*EXERCISE*: Looking at the listing below, retype exactly the lines starting at the one containing "1200x670 pixels." and ending at the one containing "Task: Click the HTTP LB line", both included, and nothing else.

*** Opening of TASK DATA ***

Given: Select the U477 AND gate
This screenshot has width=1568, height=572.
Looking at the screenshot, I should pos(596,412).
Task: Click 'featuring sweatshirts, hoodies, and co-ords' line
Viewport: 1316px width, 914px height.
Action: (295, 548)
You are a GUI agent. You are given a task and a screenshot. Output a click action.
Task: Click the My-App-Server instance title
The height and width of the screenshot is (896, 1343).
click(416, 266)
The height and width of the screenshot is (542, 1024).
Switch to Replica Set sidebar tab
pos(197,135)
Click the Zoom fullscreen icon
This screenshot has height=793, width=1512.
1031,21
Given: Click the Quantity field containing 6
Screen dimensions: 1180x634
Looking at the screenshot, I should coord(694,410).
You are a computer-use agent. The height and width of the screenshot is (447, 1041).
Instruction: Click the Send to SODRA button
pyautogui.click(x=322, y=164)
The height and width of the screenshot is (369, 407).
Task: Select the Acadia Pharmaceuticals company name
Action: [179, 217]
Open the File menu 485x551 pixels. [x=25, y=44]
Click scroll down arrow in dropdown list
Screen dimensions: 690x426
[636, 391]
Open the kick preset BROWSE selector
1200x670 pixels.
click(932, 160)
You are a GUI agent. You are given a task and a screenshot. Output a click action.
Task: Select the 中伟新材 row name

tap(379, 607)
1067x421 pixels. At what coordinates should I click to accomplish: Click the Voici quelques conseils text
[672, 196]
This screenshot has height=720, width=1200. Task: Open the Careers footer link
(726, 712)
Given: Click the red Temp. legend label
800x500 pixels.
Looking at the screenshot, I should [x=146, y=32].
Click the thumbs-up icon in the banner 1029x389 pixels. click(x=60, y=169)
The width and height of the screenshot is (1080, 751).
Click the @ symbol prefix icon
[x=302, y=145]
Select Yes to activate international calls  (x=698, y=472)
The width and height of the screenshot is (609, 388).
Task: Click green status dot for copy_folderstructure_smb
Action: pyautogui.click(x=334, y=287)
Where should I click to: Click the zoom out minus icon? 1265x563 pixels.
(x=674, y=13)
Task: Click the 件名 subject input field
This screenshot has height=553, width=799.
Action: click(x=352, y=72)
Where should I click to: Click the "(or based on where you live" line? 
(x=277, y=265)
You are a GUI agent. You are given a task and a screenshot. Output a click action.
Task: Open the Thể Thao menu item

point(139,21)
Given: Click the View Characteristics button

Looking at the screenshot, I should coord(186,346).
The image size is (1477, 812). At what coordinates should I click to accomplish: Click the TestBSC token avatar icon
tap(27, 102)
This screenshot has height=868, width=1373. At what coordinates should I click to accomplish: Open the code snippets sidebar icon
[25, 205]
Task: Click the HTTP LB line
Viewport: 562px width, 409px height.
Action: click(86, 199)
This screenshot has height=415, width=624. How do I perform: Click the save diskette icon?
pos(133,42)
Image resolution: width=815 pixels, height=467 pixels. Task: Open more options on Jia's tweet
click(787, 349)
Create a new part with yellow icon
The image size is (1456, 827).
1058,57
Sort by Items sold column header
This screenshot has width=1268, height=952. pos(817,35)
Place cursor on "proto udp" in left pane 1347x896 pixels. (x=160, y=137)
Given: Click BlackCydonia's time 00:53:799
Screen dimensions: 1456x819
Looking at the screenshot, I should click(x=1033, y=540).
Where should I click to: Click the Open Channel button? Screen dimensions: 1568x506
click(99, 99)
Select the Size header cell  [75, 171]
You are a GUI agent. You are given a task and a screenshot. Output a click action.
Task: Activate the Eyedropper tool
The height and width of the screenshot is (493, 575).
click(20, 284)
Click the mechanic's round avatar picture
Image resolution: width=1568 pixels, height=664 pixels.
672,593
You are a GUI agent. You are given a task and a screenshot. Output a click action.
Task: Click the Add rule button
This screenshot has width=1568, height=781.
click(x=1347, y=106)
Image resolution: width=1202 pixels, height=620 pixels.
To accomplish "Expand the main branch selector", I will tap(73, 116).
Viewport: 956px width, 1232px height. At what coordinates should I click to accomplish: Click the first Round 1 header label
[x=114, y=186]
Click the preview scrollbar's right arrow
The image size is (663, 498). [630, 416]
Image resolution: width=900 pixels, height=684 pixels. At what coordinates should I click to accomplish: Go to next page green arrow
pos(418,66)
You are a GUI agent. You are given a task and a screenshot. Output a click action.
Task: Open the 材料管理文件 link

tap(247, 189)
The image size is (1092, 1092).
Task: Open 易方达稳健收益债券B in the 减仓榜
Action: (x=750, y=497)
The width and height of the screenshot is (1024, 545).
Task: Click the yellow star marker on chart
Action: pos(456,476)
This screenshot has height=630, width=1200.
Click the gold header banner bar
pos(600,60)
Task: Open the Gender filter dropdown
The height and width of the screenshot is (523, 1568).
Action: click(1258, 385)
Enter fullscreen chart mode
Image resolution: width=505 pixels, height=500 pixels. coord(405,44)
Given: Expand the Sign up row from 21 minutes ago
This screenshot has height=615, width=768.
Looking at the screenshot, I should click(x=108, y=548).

*** Close of TASK DATA ***

*RESPONSE BOX*:
1200x670 pixels.
click(932, 160)
You are a GUI agent. You are given a task and a screenshot. Output a click action.
Task: Select the 中伟新材 row name

tap(379, 607)
1067x421 pixels. At what coordinates should I click to accomplish: Click the Voici quelques conseils text
[672, 196]
This screenshot has height=720, width=1200. Task: Open the Careers footer link
(726, 712)
Given: Click the red Temp. legend label
800x500 pixels.
Looking at the screenshot, I should [x=146, y=32].
Click the thumbs-up icon in the banner 1029x389 pixels. click(x=60, y=169)
The width and height of the screenshot is (1080, 751).
Click the @ symbol prefix icon
[x=302, y=145]
Select Yes to activate international calls  (x=698, y=472)
The width and height of the screenshot is (609, 388).
Task: Click green status dot for copy_folderstructure_smb
Action: pyautogui.click(x=334, y=287)
Where should I click to: Click the zoom out minus icon? 1265x563 pixels.
(x=674, y=13)
Task: Click the 件名 subject input field
This screenshot has height=553, width=799.
Action: click(x=352, y=72)
Where should I click to: Click the "(or based on where you live" line? 
(x=277, y=265)
You are a GUI agent. You are given a task and a screenshot. Output a click action.
Task: Open the Thể Thao menu item

point(139,21)
Given: Click the View Characteristics button

Looking at the screenshot, I should coord(186,346).
The image size is (1477, 812). At what coordinates should I click to accomplish: Click the TestBSC token avatar icon
tap(27, 102)
This screenshot has height=868, width=1373. At what coordinates should I click to accomplish: Open the code snippets sidebar icon
[25, 205]
Task: Click the HTTP LB line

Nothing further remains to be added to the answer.